### Exercise
Rescale the coordinates in the answers of the data, starting at the line containing "Task: Browse the 2009 yearly archive" and ending at the end of the data. Give those lines again, requests included, with only the answer coordinates multiplied by 2.05 and rounded to whole numbers (halves round up), and leave out the pictures.

### Information given
▽
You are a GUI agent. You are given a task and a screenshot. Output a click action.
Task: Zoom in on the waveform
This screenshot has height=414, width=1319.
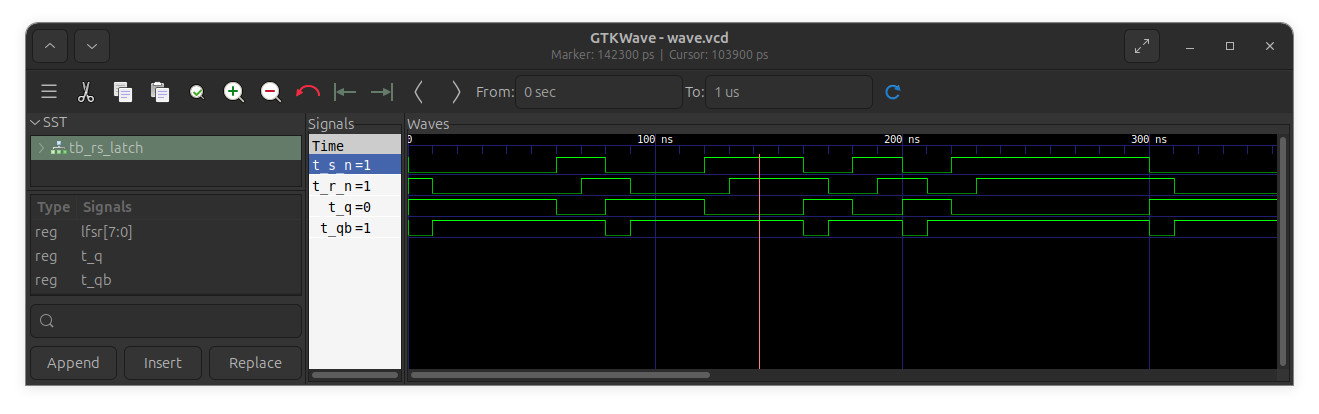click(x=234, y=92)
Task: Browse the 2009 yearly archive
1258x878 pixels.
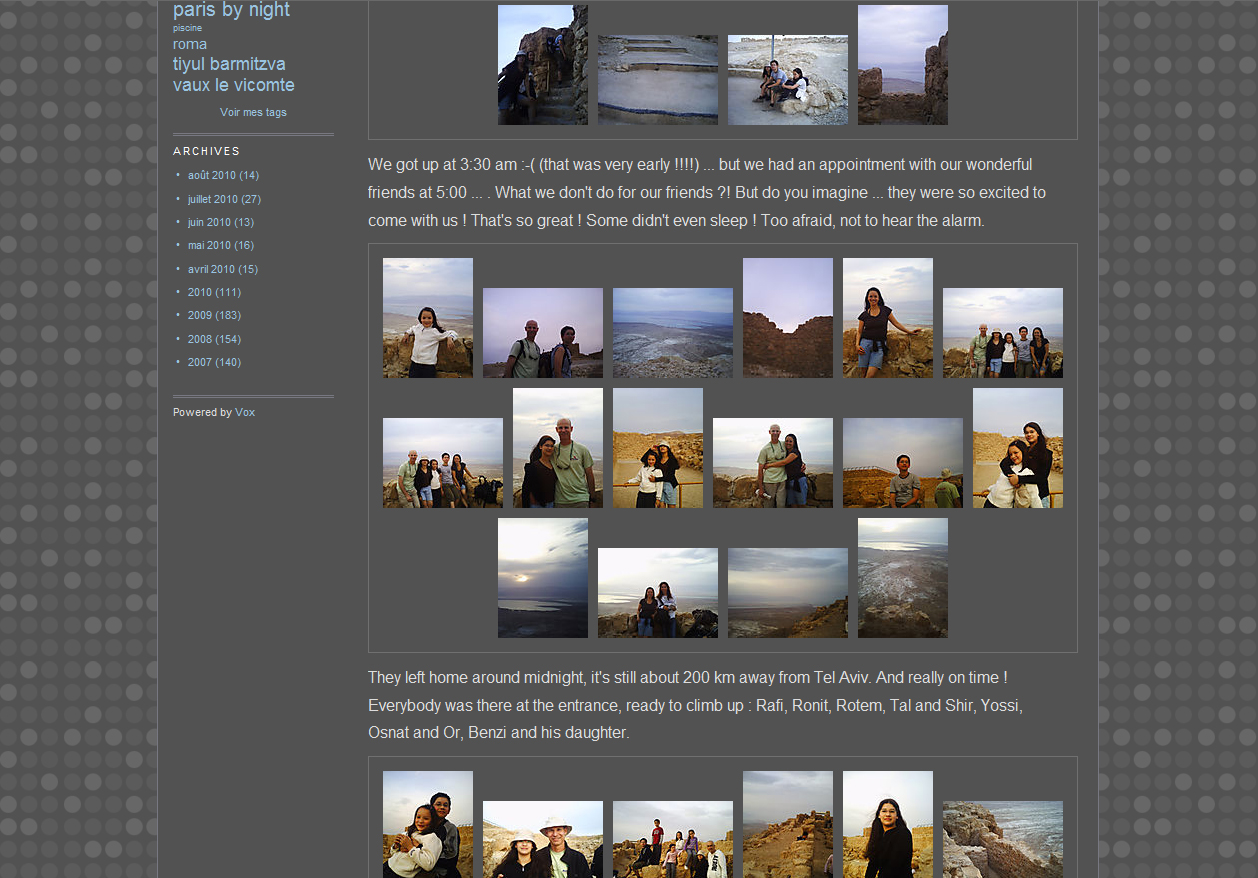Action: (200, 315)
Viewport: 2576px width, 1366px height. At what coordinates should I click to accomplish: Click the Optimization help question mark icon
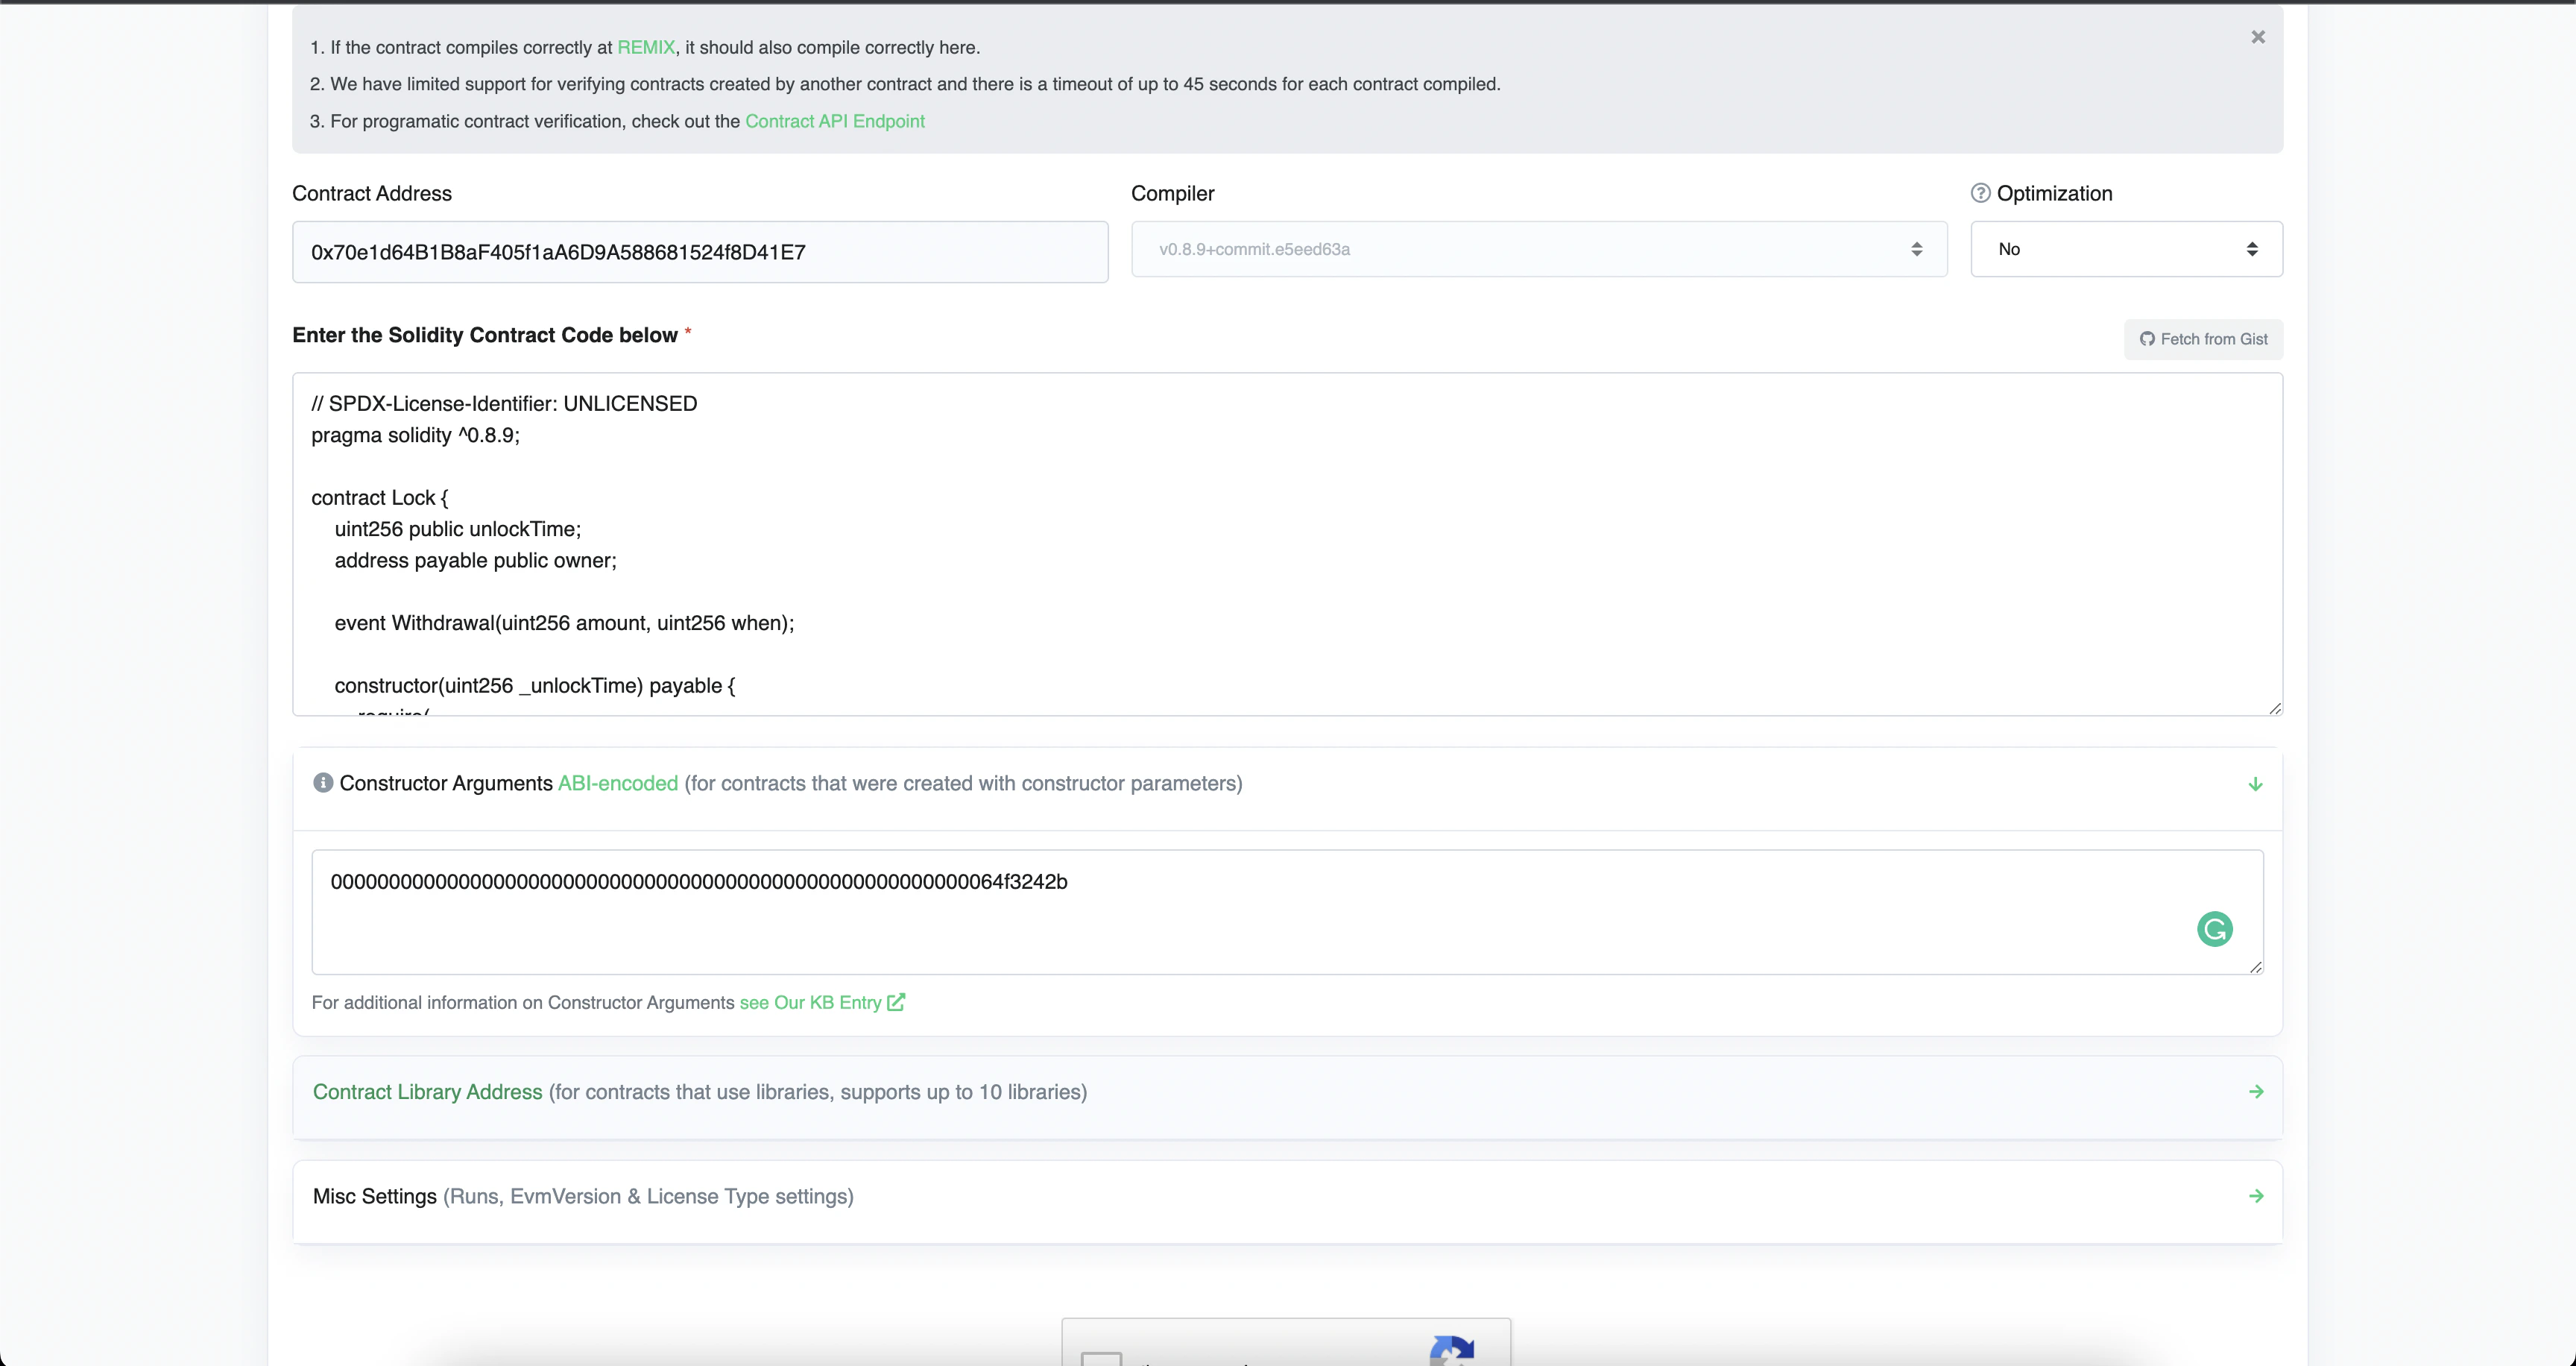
△
### Answer to the exercise
Task: Browse the 2009 yearly archive
1258x878 pixels.
Action: (410, 646)
Viewport: 2576px width, 1366px height. At what coordinates should I click to accomplish: Click the Optimization help question mark icon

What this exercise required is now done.